ADACS Development of PRISM

This repository documents the GPU optimisation investigation conducted by ADACS on the model emulation code PRISM as part of Ellert van der Velden’s 2019A ADACS Software Support Project.

This work was carried-out by ADACS developer Gregory B. Poole.

Implementation Description

The approach taken to move the mlxtend least-squares computation invoked by PRISM to the GPU has involved the following steps:

  1. Some increased coverage of the scikit-cuda library’s coverage of the Magma API. This library’s maintainer has kindly implemented these changes at the request of ADACS.
  2. Slight changes to the mlxtend code base. This has involved:
  1. Addition of a permit_estimator_override(est,func) function which calls function func unless an estimator method of the same name exists, in which case it calls that method:
def permit_estimator_override(est, func):
    est_atr = getattr(est, func.__name__, None)
    if callable(est_atr):
        return est_atr
    else:
        return func
  1. Wrapping of all function calls to cross_val_score and Parrallel in an estimator (for this work, that in sequential_feature_selector.py) with this function. For example, this:
parallel = Parallel(n_jobs=n_jobs, verbose=self.verbose, pre_dispatch=self.pre_dispatch)

becomes this

parallel = permit_estimator_override(self, Parallel)(n_jobs=n_jobs, verbose=self.verbose, pre_dispatch=self.pre_dispatch)

Note

These changes have not been pushed into the official mlxtend repository. A version can be found here, which can be installed as follows:

pip install git+https://github.com/ADACS-Australia/ADACS-SS18B-EvdVelden-mlxtend@adacs
  1. Implementation of a metaclass (provided by this repository; see prism_adacs.mlxtend_cuda.estimator for code and an example of it’s use) which provides all the needed support for CUDA-enabled GPU execution of mlxtend estimators. The user need-only:

    1. construct their estimators as they usual do, but with metaclass=CudaEstimator instead of metaclass=type (Python’s default).
    2. add a fit method to their estimator, which gets called in place of the estimator’s normal fitting routine.

Test Problem

For benchmarking, a 4-dimenstional “xsinx” function of the form \(F(\vec{x})=\prod_{i=1}^{4}(a_ix_i)sin(b_ix_i); \vec{a}=\vec{b}=[2,2]\) was used. A set of random samples \(\vec{s}\) were selected randomly in the range \([0,10]\) and a polynomial fit performed to the values \(S(\vec{s})=F(\vec{s})+G(\sigma=0.5)\), where \(G(\sigma)\) is a Gaussian-random value (centroid at the origin; variance of \(\sigma\)). Figure 1 illustrates a 2-dimensional example.

_images/fit_example.png

Figure 1: An example fit to \(S(\vec{x})\) for the case of 250 randomly selected points and a fit polynomial order of 7.

Results

Due to incomplete coverage of the *_gpu functions of the MAGMA library’s API, the current implementation presented here is far from optimal due to unnecessary host->device communications.

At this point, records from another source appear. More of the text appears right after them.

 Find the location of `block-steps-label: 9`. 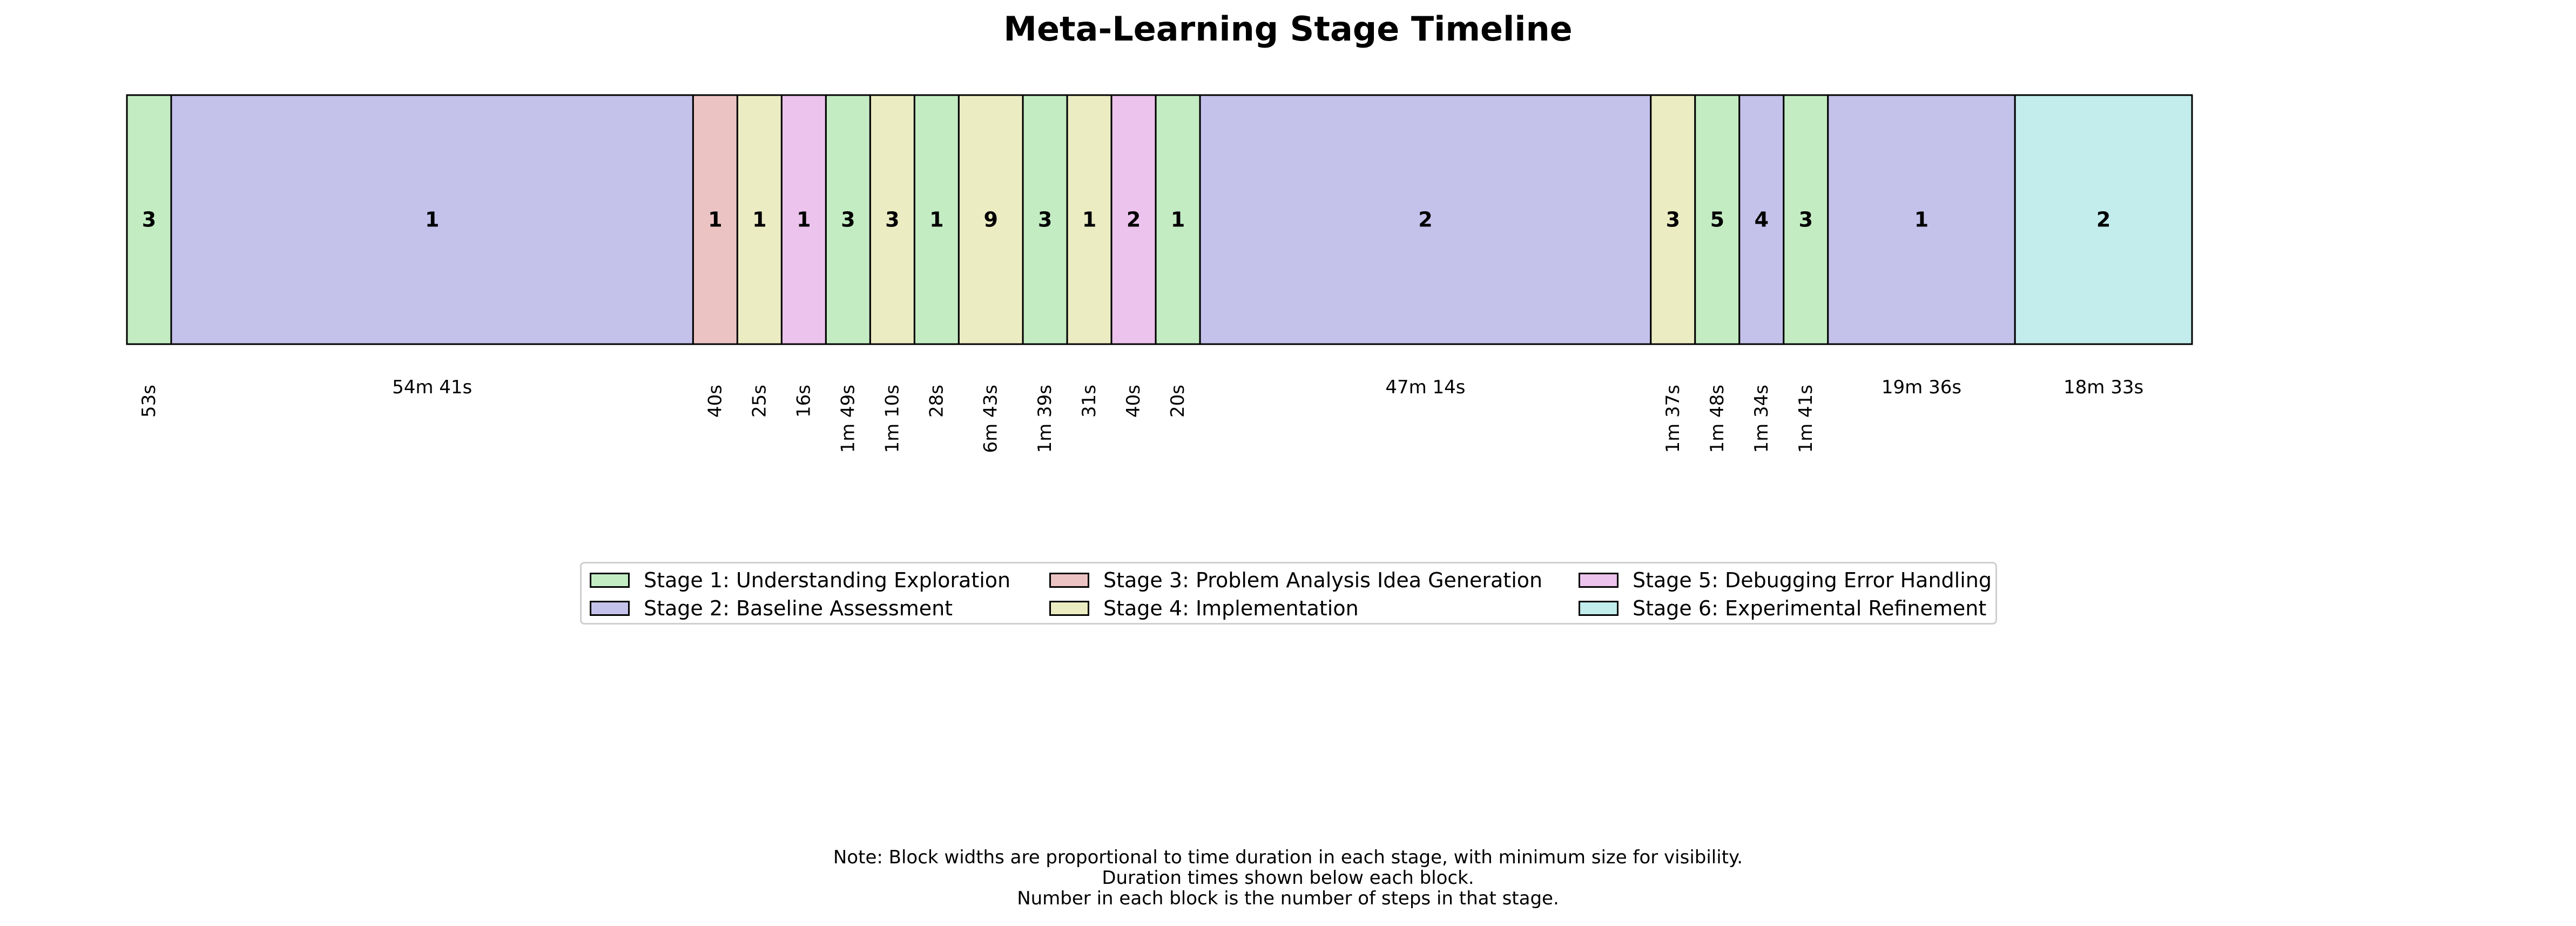

block-steps-label: 9 is located at coordinates (991, 220).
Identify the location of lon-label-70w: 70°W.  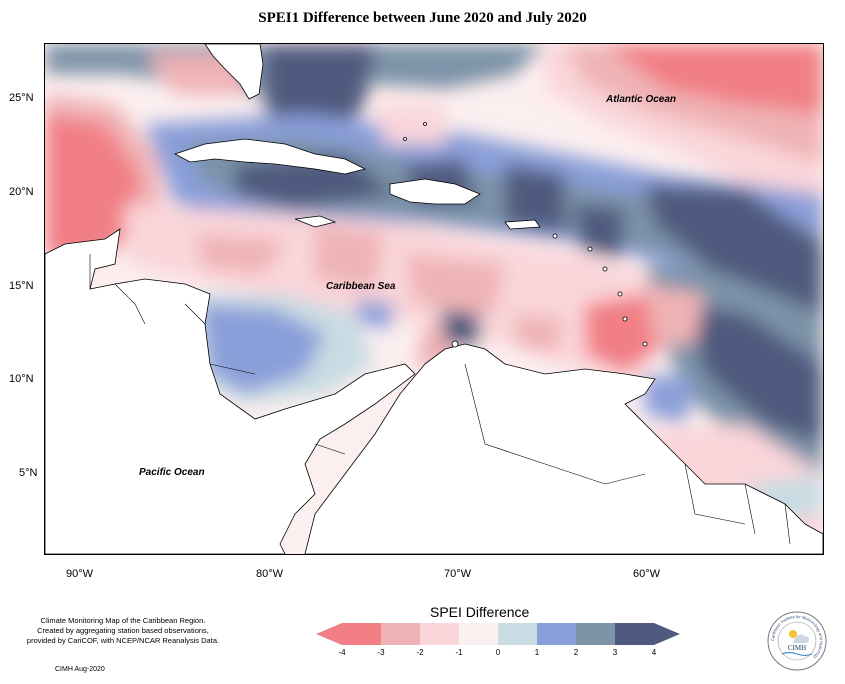
(458, 574).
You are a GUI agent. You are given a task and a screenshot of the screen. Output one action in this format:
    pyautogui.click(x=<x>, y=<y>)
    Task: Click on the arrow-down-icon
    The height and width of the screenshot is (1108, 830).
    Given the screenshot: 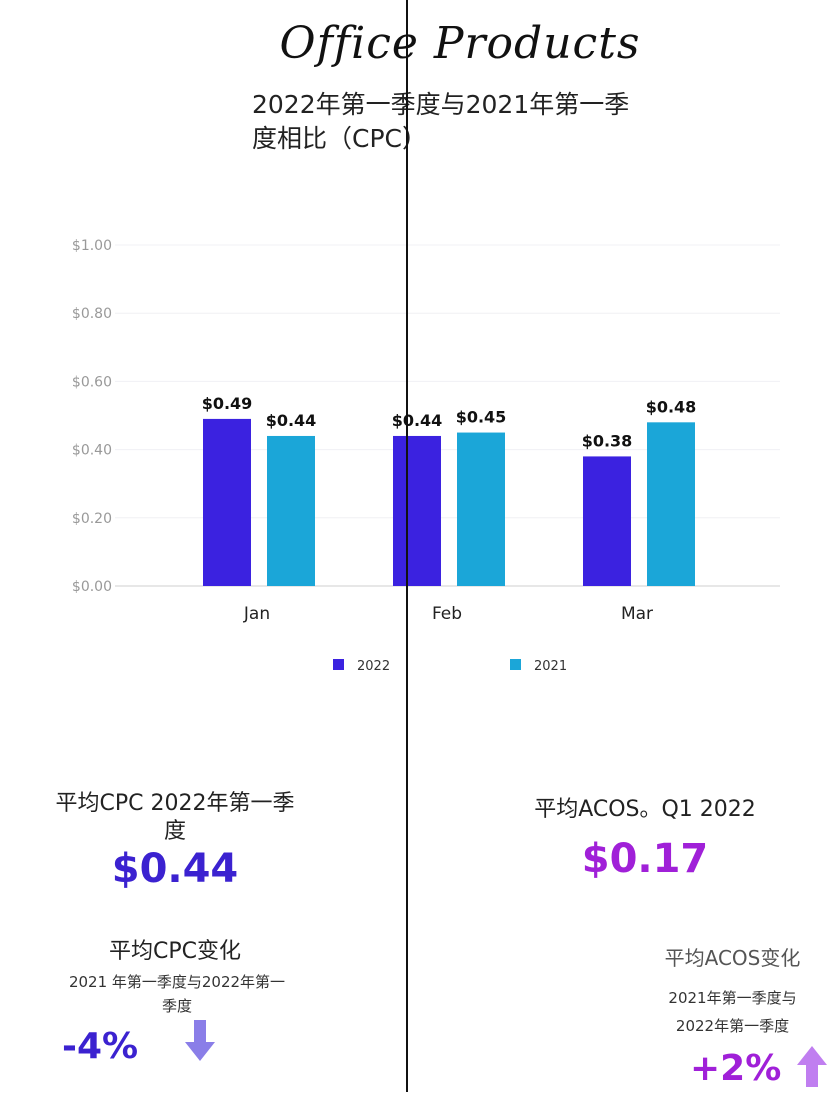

We have investigated benchmarks for two cases:

  1. The “current” implementation presented in this repository
  2. An optimistic “best case” scenario where SVD calculations are assumed to be of no expense and device communication are minimised.

Cases with fit polynomial orders of 5, 7 and 10 have been considered with a number of samples ranging from 100 to 100000. Larger problems were not run because they exceeded the maximum wallclock on OzSTAR, where all testing was conducted.

The runtimes of the current implementation are always poorer when utilizing the GPU, reflecting the cost of suboptimal host-device communication. Only for very large problems are accellerations realised for the best case scenario and even then, only by a maximum factor of approximately 2.

These results are presented in the figure below.

_images/timing_grid.png

Figure 2: GPU speed-ups for the current implementation and for a best-case scenario with minimised host-device communication and computing costs dictated only by least-squares fitting. Values less than 1 represent slower run-times; values greater than 1 represent accellerated run-times.